The DisneylandForward proposal seeks to update a 1990s Anaheim city plan to allow for a mix of theme park, hotel, retail, dining and entertainment on the eastern and western edges of the Disneyland resort.

A major impact of the DisneylandForward proposal would be to Disneyland itself – a historic landmark more than 50 years old that is considered a significant cultural resource.
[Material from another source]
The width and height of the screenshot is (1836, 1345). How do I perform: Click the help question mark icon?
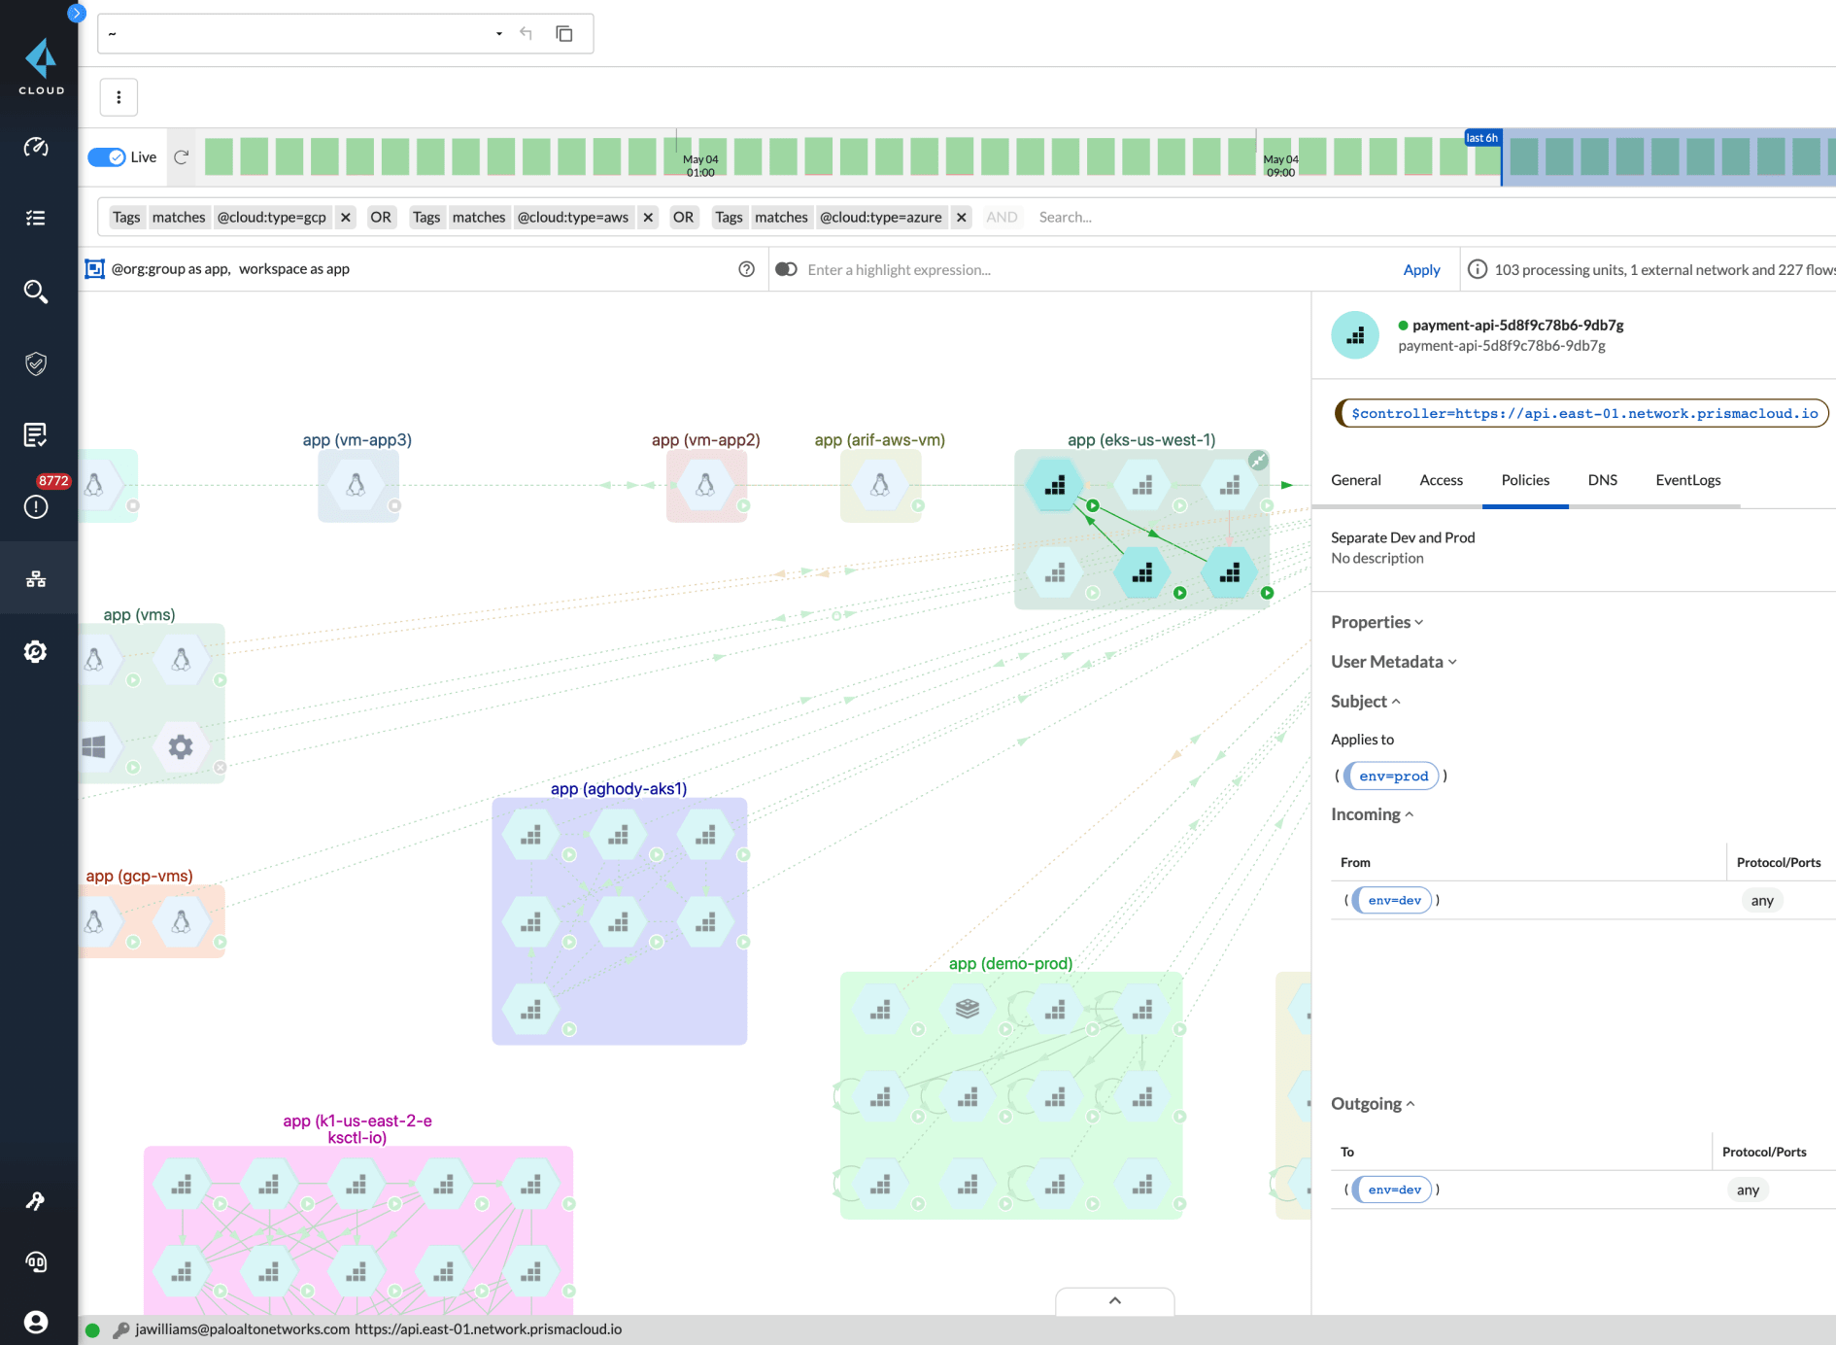[746, 269]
The study notes that change has been the most enduring constant of the 68-year-old theme park – meaning the DisneylandForward project would be historically appropriate.

“There have been continuous changes to the park that started upon its opening,” according to a report created by the Historic Resources Group for the DisneylandForward EIR. “Disney is the steward of its history, but also responsible for sustaining the viability of the theme park and ensuring that it is maintained and updated in order to reflect current needs and expectations.”

What does the historic designation mean for future Disneyland renovations, projects or expansions?

Disneyland is required to have any substantial changes to the park documented by a historian who would submit digital copies to the city of Anaheim and the Walt Disney Company archives.

There are plenty of rides and attractions at Disneyland that could be considered cultural landmarks, but only three places at the 68-year-old Anaheim theme park have been singled out as historic in the DisneylandForward EIR.

The Main Street Railroad Depot, Pirates of the Caribbean attraction and Hungry Bear restaurant have been listed on the California Register of Historic Places and are eligible for the National Register of Historic Places, according to the DisneylandForward Environmental Impact Report.

“Over the years, many rides have come and gone in the park, but the overall design, concept, setting, feeling and historical associations have remained constant and unaltered,” according to the DisneylandForward EIR.

The DisneylandForward report singled out the three individual historic places as representative of the first three decades of the park – one each from the 1950s, ‘60s and ‘70s.

The 1955 Main Street Railroad Depot at the entrance of the park was identified in 2005 as eligible for listing in the National Register of Historic Places because of the Disneyland train station’s “association with significant events and persons as well as significance related to architecture and engineering within the amusement park property type,” according to the EIR.

The 1966 Pirates of the Caribbean ride in New Orleans Square was identified as eligible for listing in the National Register of Historic Places because it represented a good example of the first phase of renovation and expansion in the 1960s at Disneyland.

The 1972 Hungry Bear restaurant in Critter Country was also identified as a good example of 1970s renovations and expansions at Disneyland.

Why are these three Disneyland locations considered historic and not others?

The Main Street Railroad Depot, Pirates of the Caribbean attraction and Hungry Bear restaurant were designated historic as part of Federal Communications Commission approvals that were required during the installation of cell phone communication facilities in 2004.

A single-family home that was the first building at the Disneyland theme park is also included in the DisneylandForward EIR as a Historically Significant Structure. The Pope House, which was relocated to the theme park in 1955, served as the home of Owen and Dolly Pope.